━━━ DATA LISTING

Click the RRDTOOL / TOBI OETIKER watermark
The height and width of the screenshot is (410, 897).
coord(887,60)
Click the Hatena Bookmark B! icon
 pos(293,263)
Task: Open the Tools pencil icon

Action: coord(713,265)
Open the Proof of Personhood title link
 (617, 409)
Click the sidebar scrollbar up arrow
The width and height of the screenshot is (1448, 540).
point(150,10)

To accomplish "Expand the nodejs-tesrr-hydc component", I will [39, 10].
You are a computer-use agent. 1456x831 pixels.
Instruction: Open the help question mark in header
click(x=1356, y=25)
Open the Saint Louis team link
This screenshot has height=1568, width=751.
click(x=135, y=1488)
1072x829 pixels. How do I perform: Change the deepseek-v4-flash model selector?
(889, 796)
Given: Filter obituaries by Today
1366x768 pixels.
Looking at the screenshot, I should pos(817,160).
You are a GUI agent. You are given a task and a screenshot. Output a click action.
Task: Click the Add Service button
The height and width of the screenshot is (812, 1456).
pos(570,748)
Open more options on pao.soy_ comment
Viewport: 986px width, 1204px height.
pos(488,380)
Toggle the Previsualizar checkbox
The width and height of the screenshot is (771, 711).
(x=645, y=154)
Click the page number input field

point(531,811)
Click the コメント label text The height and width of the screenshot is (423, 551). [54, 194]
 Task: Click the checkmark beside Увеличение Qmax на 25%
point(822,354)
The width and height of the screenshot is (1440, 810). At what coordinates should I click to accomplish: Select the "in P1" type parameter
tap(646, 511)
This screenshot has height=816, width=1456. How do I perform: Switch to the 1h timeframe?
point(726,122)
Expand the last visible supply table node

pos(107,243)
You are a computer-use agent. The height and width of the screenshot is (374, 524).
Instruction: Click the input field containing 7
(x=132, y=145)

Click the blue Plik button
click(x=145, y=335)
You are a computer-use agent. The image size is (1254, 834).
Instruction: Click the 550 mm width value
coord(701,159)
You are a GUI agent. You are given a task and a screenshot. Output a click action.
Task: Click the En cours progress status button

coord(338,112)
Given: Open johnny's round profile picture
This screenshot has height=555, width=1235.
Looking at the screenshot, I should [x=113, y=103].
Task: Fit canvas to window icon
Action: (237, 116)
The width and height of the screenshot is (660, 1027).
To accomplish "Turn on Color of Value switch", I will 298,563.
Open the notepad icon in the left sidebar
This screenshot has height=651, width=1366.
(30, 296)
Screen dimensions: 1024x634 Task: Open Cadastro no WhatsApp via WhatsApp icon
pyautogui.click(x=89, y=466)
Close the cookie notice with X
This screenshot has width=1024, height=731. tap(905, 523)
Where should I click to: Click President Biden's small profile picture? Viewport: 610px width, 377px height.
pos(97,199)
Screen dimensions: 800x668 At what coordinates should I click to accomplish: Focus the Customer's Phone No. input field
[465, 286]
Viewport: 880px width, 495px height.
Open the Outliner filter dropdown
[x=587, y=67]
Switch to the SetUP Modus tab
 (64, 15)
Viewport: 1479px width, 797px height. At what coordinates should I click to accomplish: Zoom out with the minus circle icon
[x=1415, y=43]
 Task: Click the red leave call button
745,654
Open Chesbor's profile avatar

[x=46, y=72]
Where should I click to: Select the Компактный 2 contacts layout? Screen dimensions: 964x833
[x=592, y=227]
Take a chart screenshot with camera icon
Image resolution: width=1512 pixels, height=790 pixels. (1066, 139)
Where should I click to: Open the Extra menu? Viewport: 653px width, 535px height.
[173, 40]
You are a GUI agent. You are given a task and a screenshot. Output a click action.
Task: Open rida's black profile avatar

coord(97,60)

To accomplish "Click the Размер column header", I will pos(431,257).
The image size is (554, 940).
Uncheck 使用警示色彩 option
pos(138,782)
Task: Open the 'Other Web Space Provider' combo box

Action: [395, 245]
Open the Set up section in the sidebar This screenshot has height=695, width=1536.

━━━━━━

→ WHAT TO DO
Return exactly the lines of the data, and only those, from the line with "Task: Open rida's black profile avatar" through the last line, inclusive.

→ EXERCISE RESULT
Task: Open rida's black profile avatar

coord(97,60)

To accomplish "Click the Размер column header", I will pos(431,257).
The image size is (554, 940).
Uncheck 使用警示色彩 option
pos(138,782)
Task: Open the 'Other Web Space Provider' combo box

Action: [395, 245]
Open the Set up section in the sidebar This screenshot has height=695, width=1536.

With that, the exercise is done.